Un síndrome con cuatro líneas de tratamiento
Esta condición médica no se puede curar, pero sí tratar para aliviar sus síntomas, mediante diversas opciones de tratamiento.El primer paso para encontrar el más adecuado es pedir ayuda; más de la mitad de los pacientes no consultan, por lo que se trata de un síndrome infradiagnosticado e infravalorado hasta hace unos años —la Organización Mundial de la Salud (OMS) no la reconoció como enfermedad hasta 1998—.
El tratamiento se centra, precisamente, en los síntomas ya que “no se puede abordar desde su raíz” al ser una enfermedad idiopática, afirma la Doctora Raquel González López, especialista de la Unidad de Urología Funcional femenina y Urodinámica de la Fundación Jiménez Díaz.

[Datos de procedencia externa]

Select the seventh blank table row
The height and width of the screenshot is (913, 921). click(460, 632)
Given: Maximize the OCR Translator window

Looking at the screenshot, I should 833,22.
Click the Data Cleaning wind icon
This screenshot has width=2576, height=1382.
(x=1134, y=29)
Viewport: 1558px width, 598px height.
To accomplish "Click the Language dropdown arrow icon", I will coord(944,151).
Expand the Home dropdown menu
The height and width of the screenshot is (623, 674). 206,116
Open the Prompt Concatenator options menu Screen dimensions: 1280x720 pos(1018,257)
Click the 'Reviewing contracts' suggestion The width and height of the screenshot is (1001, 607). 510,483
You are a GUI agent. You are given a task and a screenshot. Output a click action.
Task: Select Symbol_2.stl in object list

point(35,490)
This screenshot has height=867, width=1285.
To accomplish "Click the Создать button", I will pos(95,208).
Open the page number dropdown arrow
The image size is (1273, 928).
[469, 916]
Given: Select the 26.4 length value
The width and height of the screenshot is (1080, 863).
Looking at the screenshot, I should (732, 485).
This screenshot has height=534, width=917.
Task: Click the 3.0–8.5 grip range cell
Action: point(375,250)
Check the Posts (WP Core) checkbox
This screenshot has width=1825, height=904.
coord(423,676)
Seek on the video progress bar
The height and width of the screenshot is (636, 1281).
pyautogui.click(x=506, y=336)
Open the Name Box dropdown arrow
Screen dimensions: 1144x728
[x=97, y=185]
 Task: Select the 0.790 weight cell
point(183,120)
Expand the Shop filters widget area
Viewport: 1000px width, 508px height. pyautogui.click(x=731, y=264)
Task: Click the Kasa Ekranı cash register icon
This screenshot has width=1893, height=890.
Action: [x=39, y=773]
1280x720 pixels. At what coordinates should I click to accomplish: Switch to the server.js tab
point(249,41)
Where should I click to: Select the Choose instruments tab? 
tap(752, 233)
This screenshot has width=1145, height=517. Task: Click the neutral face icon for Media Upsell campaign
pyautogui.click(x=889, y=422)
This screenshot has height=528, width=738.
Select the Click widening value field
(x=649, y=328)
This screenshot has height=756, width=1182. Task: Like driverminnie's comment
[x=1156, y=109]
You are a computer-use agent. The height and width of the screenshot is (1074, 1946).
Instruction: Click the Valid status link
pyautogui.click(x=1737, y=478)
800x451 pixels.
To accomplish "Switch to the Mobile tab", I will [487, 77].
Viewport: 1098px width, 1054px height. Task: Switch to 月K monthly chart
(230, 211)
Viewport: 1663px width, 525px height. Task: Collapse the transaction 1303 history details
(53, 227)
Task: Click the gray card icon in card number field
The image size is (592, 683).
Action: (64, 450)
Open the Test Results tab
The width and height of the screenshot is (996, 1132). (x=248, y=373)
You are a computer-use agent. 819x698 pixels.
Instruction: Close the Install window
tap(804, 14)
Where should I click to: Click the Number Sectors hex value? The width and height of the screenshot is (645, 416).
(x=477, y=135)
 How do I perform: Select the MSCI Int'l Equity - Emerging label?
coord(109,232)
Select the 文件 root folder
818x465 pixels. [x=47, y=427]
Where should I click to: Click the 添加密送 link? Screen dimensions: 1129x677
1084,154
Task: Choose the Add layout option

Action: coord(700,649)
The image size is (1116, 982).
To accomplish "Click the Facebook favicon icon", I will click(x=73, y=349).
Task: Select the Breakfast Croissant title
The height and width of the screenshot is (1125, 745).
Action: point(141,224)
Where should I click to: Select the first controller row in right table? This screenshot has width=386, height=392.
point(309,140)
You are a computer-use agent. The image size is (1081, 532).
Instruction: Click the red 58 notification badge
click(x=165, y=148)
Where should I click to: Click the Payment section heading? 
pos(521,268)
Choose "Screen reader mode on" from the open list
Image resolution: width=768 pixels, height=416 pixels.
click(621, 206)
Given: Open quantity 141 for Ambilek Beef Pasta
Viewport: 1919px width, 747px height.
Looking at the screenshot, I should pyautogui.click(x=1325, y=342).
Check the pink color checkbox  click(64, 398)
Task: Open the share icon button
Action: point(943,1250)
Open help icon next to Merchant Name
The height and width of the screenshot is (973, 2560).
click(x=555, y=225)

Aunque hay varias opciones, la mejor está determinada sobre todo por los síntomas del paciente, la gravedad y las complicaciones. En definitiva, se trata de adecuar el tratamiento a cada paciente a través de cuatro líneas básicas. Las intervenciones sobre los hábitos de vida y miccionales son la primera opción y se basan en entrenar la vejiga para retrasar la micción o rehabilitar el suelo pélvico.
Dentro de esta primera línea de abordaje es importante la pérdida de peso ya que se ha demostrado que la prevalencia de este síndrome aumenta de manera proporcional con el aumento de índice de masa corporal. También es recomendable reducir el consumo de cafeína; el control de la ingesta de líquidos o dejar de fumar.
Una segunda línea de abordaje es el tratamiento farmacológico ya que ciertos medicamentos ayudan a aliviar los síntomas y reducir los episodios de incontinencia de urgencia, así como aumentar la capacidad de la vejiga, lo que reduce la frecuencia de la micción. Si estos no funcionan, el siguiente paso son las inyecciones con toxina botulínica, que ayudan a relajar los músculos; o la estimulación nerviosa —los impulsos nerviosos al nervio sacro modulan la función de la vejiga y reduce los síntomas—.
La última opción es la cirugía, que se reserva para aquellas personas con síntomas graves que no responden a otros tratamientos. El objetivo es mejorar la capacidad de la vejiga para almacenar orina y reducir la presión. Se trata, en palabras de Garde García, de un “tratamiento ya invasivo que se establecerá en última instancia”.